We were eating lunch in the central tent, washing down slices of tasty wood-fired pizza with glasses of gin and tonic, when a massive, six-ton bull elephant decided to crash our party. Big and dark and looking slightly weary, his white tusks flashing in the sun, the elephant walked towards our table with a steady gait, moving with a dogged, fatigued determination. Conversation at the table ceased. Everyone’s heads turned toward him. Nobody reached for more pizza.
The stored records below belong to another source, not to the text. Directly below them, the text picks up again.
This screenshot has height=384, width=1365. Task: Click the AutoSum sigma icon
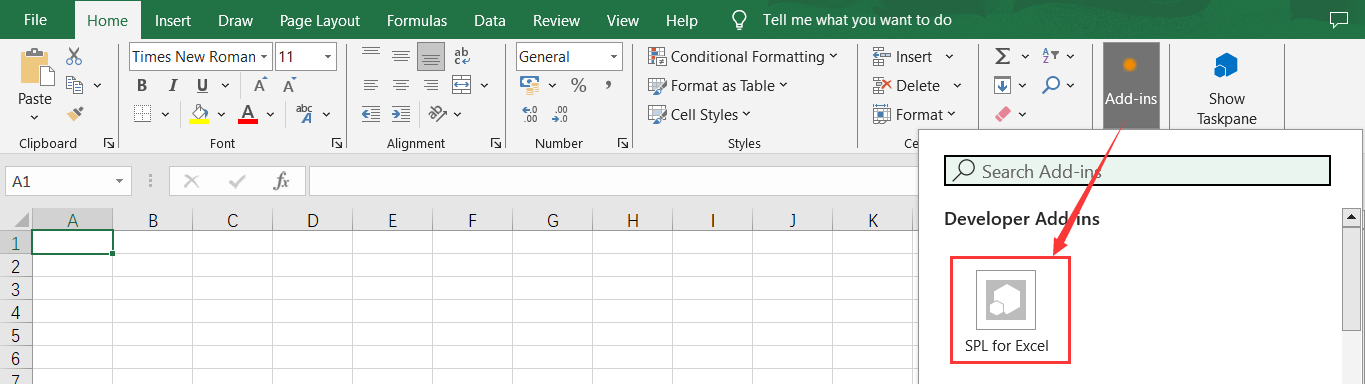1003,57
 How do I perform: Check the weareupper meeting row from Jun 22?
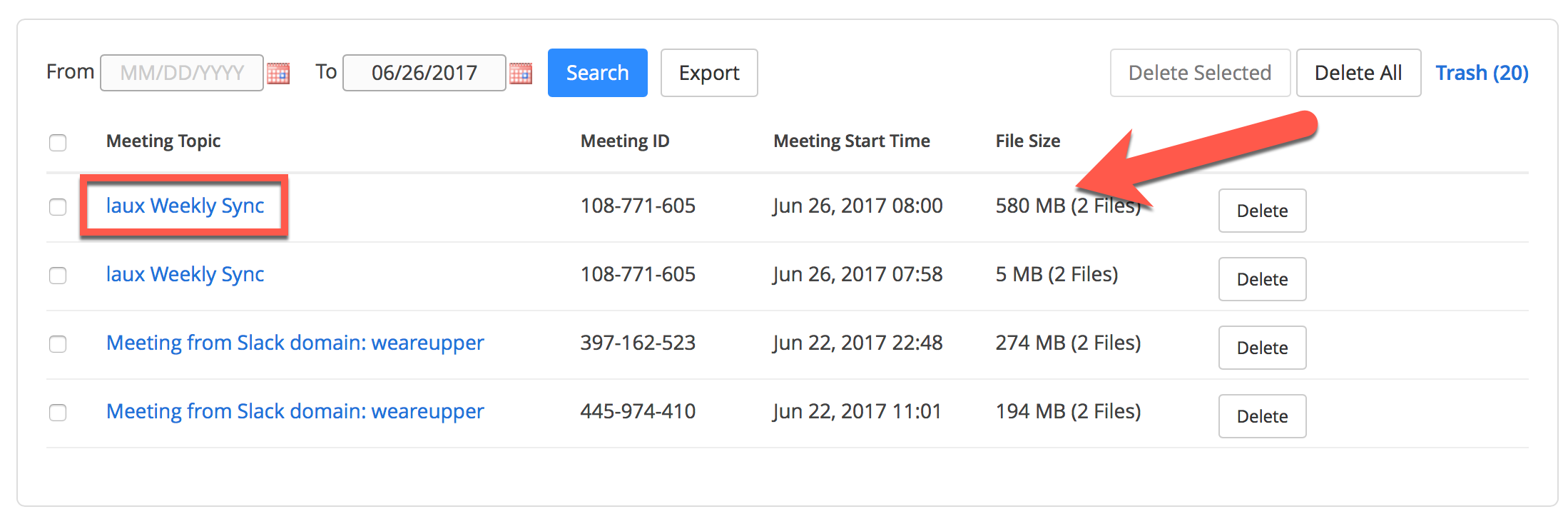pyautogui.click(x=57, y=344)
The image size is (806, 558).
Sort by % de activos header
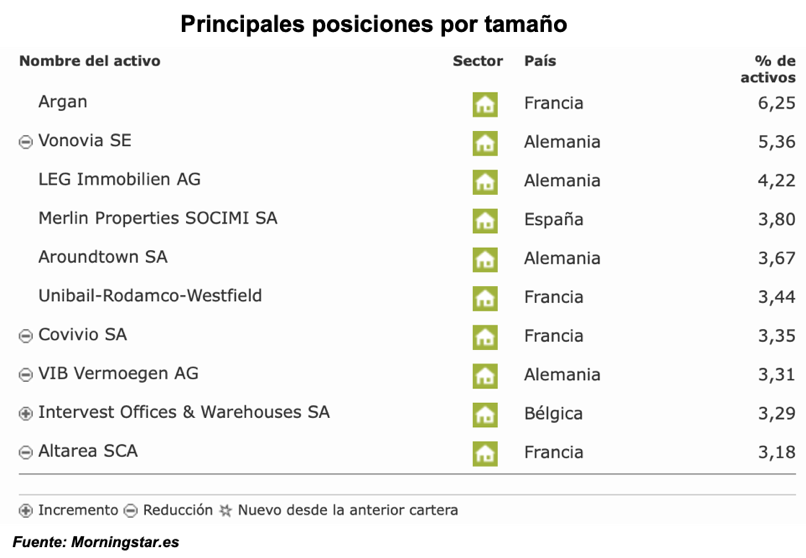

And then Nic Polenakis, wildlife guide and part-owner of the Somalisa Bush Camp, did a curious thing. He stood up next to me, pulled on my arm and told me to follow him, walking towards the elephant. Quietly folding his hands behind his back and exhorting me to do the same – arms swinging forward can be mistaken as provocation – Polenakis turned his head and whispered, “he’s not one of our usual clientele. He may have walked all the way from Botswana. That’s why he’s so nervous – it’s been maybe years since he’s seen a human being.” As if on cue, as we stepped to within 2m of the massive animal – with just a small, but deep, watering hole separating us – the bull tried a mock charge, kicking up dust with a little stutter step and raising his trunk to cut the air with the mighty sound of 100 trumpets. Heart pounding in my chest, I stood my ground, eyes unblinkingly focused on every movement of the big elephant.
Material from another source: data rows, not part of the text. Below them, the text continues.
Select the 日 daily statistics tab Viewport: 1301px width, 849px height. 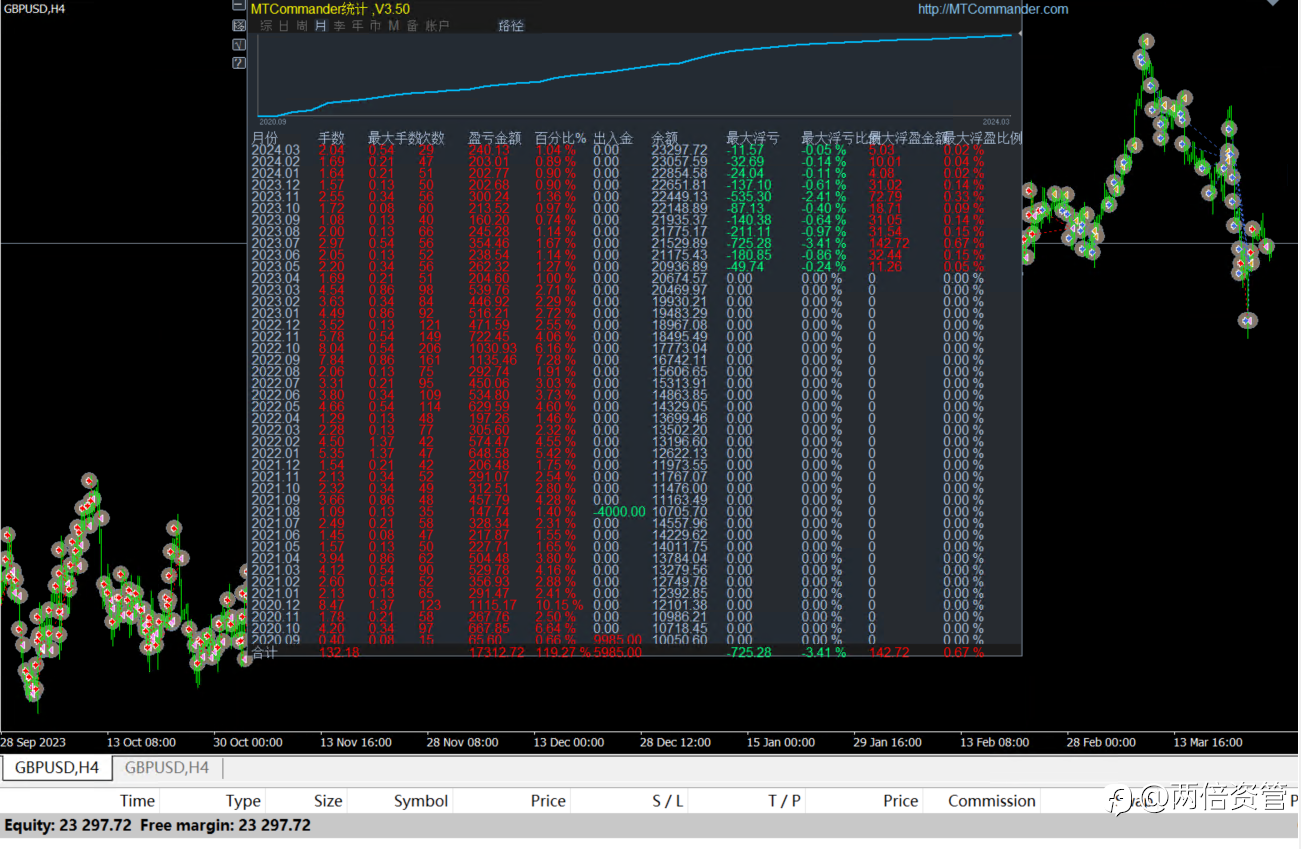[284, 26]
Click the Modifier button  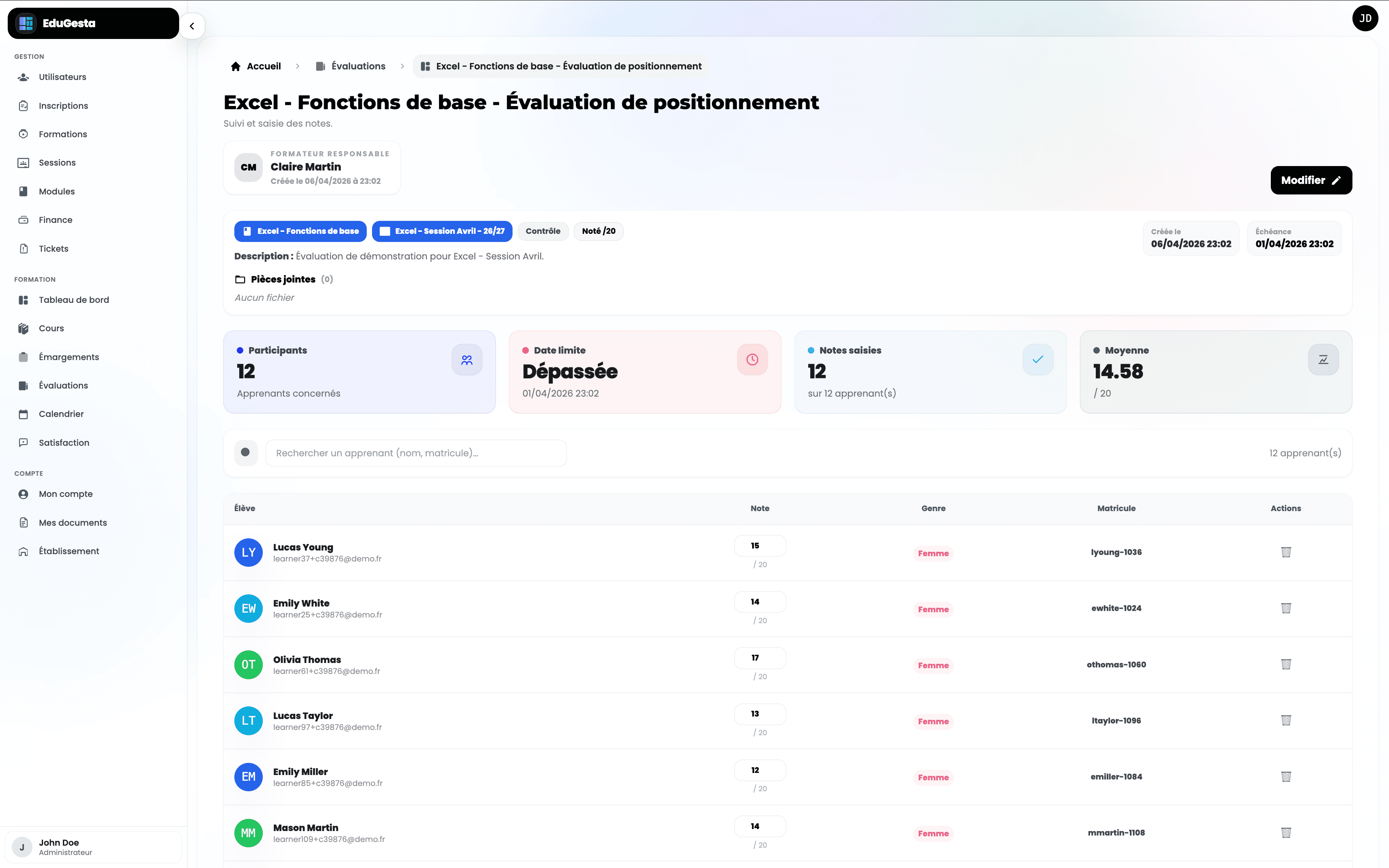(1311, 180)
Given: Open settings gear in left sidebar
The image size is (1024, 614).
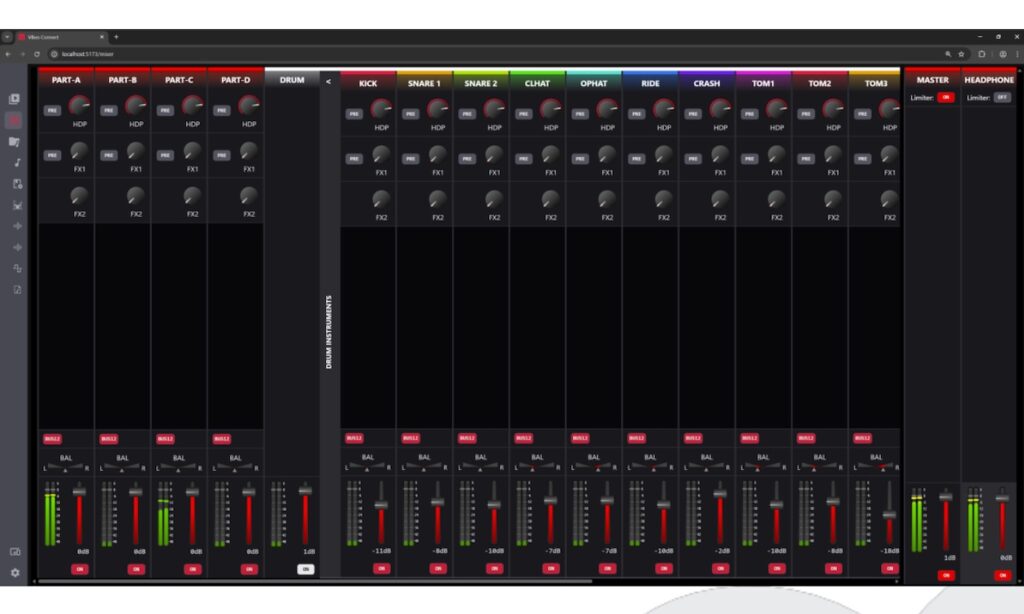Looking at the screenshot, I should coord(15,573).
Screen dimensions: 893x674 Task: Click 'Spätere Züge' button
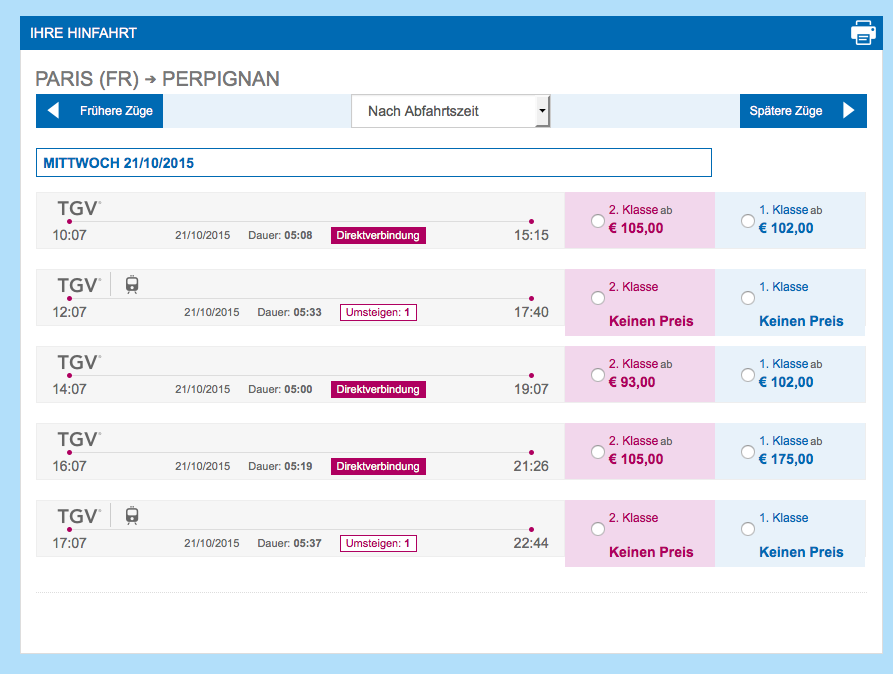(786, 111)
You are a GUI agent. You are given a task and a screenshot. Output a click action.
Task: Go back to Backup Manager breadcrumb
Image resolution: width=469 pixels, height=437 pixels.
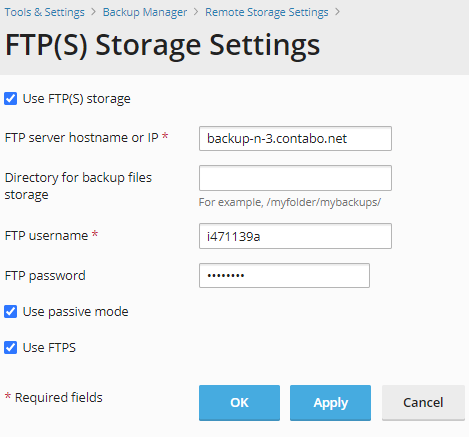145,12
I was in Zimbabwe, a country that in recent years has been better known for political corruption and violence than for thrilling, up-close animal experiences. Ruled since its 1980 independence by Robert Mugabe, this southern African nation has enjoyed a steady recovery since its absolute nadir in 2008, when its currency ballooned out of control and economic and civil unrest ruled the day. With a power-sharing agreement now in place and elections planned for 31 July, 2013,travellers have started to trickle back into the country, seeking out the breathtaking experiences that originally put Zimbabwe on the safari map.
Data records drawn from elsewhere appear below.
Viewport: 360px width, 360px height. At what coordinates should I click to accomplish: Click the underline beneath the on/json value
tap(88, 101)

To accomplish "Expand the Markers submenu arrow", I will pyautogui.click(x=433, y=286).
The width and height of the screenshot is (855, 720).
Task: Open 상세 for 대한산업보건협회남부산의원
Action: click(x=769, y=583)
I had begun my journey a week earlier in the Zimbabwean town of Victoria Falls, located just across the water from Livingstone, Zambia. It is where most visitors start, walking the edge of a dizzying gorge and feeling overpowered by the majesty – and the spray – of Victoria Falls. Dripping wet, I walked into town, trailed closely by a ragged band of boys, all of them trying to sell me expired 10 trillion dollar bills. Zimbabwe remains desperately poor, with an unemployment rate close to 90%. So young men seeking to raise a few bucks often try and sell off their remaining stocks of Zim dollars to travellers as novelty items (the official currency is now the American dollar, a move that served to stabilise the country’s economy). When the country’s currency crisis reached its most chaotic period, people drove around with trunks filled with notes – they were worth almost nothing and, worse still, the rates fluctuated almost constantly. Contractors would cost out a project and then return the next day to find that they now only had enough money to build half the house. Prices at restaurants were written in chalk, as they could change as many as three times during a meal.
Having toured Victoria Falls’ two or three main streets, which were largely lined with all-but-empty souvenir shops, I drove about 200km to the nation’s main attraction, the massive Hwange National Park – which at some 14,000sqkm is roughly the size of Belgium. I spent the first few nights at Ivory Lodge, sleeping in a room set high on stilts on the park’s periphery and going out on game drives to view zebra, giraffe, cape buffalo, elephant and all sorts of other exotic creatures.